Turn the part of the material that opens with the line containing "The height and width of the screenshot is (473, 765)." and closes with the line containing "pos(757,315)" into a numbered list, leaving out blank lines.

** START OF Exercise material **

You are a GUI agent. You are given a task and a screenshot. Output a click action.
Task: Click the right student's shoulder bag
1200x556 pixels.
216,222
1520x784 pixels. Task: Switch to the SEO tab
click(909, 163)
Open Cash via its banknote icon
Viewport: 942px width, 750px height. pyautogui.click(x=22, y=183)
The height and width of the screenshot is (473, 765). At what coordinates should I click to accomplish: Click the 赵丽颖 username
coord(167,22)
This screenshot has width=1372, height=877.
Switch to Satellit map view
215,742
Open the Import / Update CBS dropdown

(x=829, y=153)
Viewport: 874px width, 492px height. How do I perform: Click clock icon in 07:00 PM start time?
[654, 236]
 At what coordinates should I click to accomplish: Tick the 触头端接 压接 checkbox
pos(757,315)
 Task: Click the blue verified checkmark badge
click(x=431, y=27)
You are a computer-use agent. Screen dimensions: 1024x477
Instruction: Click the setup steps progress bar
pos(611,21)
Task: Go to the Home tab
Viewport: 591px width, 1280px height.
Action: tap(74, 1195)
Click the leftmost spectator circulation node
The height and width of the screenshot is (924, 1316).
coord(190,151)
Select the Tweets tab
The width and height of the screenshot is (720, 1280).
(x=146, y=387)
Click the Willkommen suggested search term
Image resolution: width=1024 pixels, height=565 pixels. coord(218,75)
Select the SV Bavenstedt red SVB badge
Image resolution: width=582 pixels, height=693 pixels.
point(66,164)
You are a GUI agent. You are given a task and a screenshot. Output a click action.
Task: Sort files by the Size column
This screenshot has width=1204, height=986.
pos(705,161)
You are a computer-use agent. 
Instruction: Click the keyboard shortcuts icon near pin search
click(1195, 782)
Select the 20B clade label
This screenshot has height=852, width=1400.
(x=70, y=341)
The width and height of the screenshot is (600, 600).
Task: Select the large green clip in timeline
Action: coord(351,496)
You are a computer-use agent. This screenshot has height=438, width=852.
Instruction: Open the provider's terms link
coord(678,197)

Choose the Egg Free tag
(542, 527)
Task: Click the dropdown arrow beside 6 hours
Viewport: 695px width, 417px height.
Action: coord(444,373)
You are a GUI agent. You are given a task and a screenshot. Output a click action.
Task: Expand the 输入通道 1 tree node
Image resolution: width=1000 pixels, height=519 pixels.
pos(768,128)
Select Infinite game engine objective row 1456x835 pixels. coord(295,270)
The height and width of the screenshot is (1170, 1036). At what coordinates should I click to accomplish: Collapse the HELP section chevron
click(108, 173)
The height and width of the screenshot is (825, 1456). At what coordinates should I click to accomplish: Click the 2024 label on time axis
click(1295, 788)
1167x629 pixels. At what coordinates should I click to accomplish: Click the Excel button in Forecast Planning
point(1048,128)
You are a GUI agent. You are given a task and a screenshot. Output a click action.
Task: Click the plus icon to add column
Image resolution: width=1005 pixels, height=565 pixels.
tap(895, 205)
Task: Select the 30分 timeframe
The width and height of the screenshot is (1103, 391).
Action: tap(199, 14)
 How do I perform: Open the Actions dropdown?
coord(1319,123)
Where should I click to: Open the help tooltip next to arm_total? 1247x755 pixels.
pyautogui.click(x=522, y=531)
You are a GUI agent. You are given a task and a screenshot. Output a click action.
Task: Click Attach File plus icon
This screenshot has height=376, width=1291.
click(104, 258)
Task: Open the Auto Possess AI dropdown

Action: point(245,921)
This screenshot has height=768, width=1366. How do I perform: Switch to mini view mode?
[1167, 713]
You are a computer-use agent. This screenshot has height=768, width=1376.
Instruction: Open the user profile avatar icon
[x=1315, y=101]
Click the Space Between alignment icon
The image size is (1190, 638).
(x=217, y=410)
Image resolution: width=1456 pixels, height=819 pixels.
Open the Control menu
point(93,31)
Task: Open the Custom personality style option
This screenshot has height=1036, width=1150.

** END OF Exercise material **

Result for this exercise:
1. The height and width of the screenshot is (473, 765). At what coordinates should I click to accomplish: Click the 赵丽颖 username
2. coord(167,22)
3. This screenshot has width=1372, height=877.
4. Switch to Satellit map view
5. 215,742
6. Open the Import / Update CBS dropdown
7. (x=829, y=153)
8. Viewport: 874px width, 492px height. How do I perform: Click clock icon in 07:00 PM start time?
9. [654, 236]
10.  At what coordinates should I click to accomplish: Tick the 触头端接 压接 checkbox
11. pos(757,315)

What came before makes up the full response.